TASK INSTRUCTIONS:
**a)** Retype the passage of the Flare Festival reviews from "O Ornitólogo (The" up to and including "the Douro river.".
**b)** Decide whether each statement agrees with the Flare Festival reviews below, answering yes or no and quoting the deciding words: (i) Being Seventeen was seen at the festival on 24 March 2017; (ii) Fernando's boating accident in The Ornithologist takes place on the Tagus; (iii) Die Mitte der Welt adapts a novel written by Jakob M. Erwa.
#### SOURCE EXTRACT
Tuesday, 28 March 2017

O Ornitólogo (The Ornithologist)

seen at the London Flare Festival on 26 March 2017

Portuguese director João Pedro Rodrigues has created an intriguing variation of a medieval hagiography relating to St Anthony of Padua, in which Fernando, an ornithologist (Paul Hamy), gradually becomes an avatar of the saint in modern times after a boating accident on the Douro river.

The opening sequences of the film are beautifully shot as Fernando swims in the river then sits beside a small campfire on the river bank and takes out his binoculars to follow the bird life. However, the next morning when he is kayaking downstream, he is again completely distracted by his bird-watching and he is overturned in the rapids.

Monday, 27 March 2017

Quand on a 17 ans (Being Seventeen)

seen at the London Flare Festival on 24 March 2017

André Téchiné directs Kacey Mottet-Klein as Damien, Corentin Fila as Thomas, and Sandrine Kiberlain and Alexis Loret as Damien's parents, in a film covering nine months in the lives of the two seventeen-year-olds, coinciding with the difficult pregnancy of Thomas's adoptive mother.

Wednesday, 22 March 2017

Die Mitte der Welt

seen at the London Flare Festival on 21 March 2017

Louis Hofmann as Phil and Jannik Schümann as Nicholas star in Jakob M. Erwa's adaptation of the celebrated German coming of age novel by Andreas Steinhöfel, given Centre of My World as its English title.
########
#### GIVEN DATA
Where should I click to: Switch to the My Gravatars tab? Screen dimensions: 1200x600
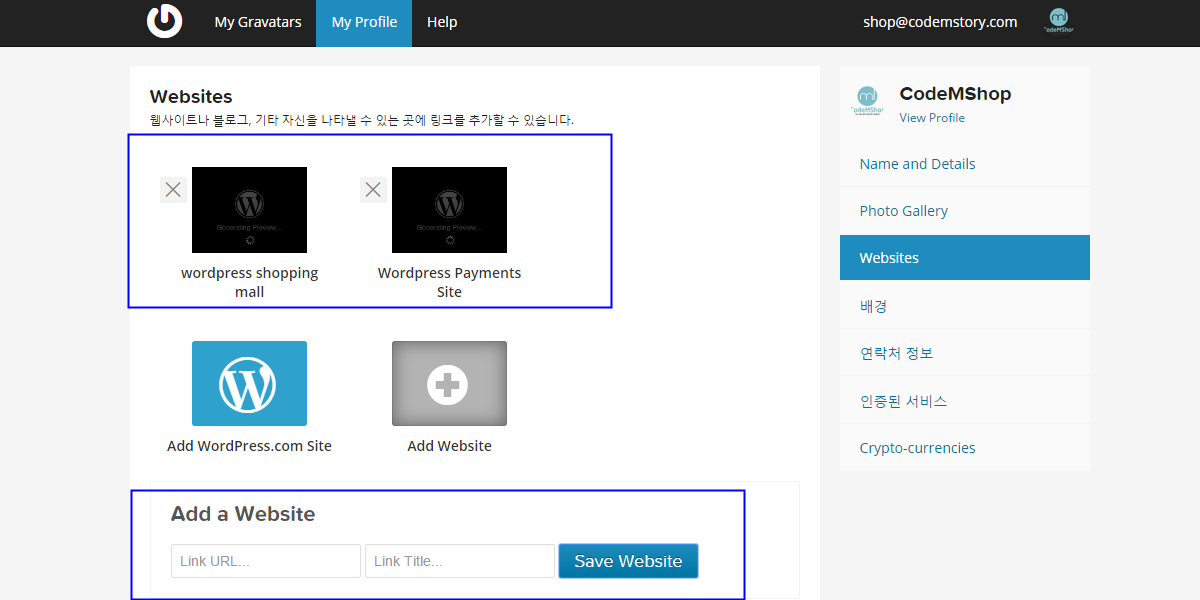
########
RESULTS OF THE TASKS:
**a)**
O Ornitólogo (The Ornithologist)

seen at the London Flare Festival on 26 March 2017

Portuguese director João Pedro Rodrigues has created an intriguing variation of a medieval hagiography relating to St Anthony of Padua, in which Fernando, an ornithologist (Paul Hamy), gradually becomes an avatar of the saint in modern times after a boating accident on the Douro river.

**b)**
(i) Yes: "seen at the London Flare Festival on 24 March 2017"
(ii) No: "after a boating accident on the Douro river"
(iii) No: "Jakob M. Erwa's adaptation of the celebrated German coming of age novel by Andreas Steinhöfel"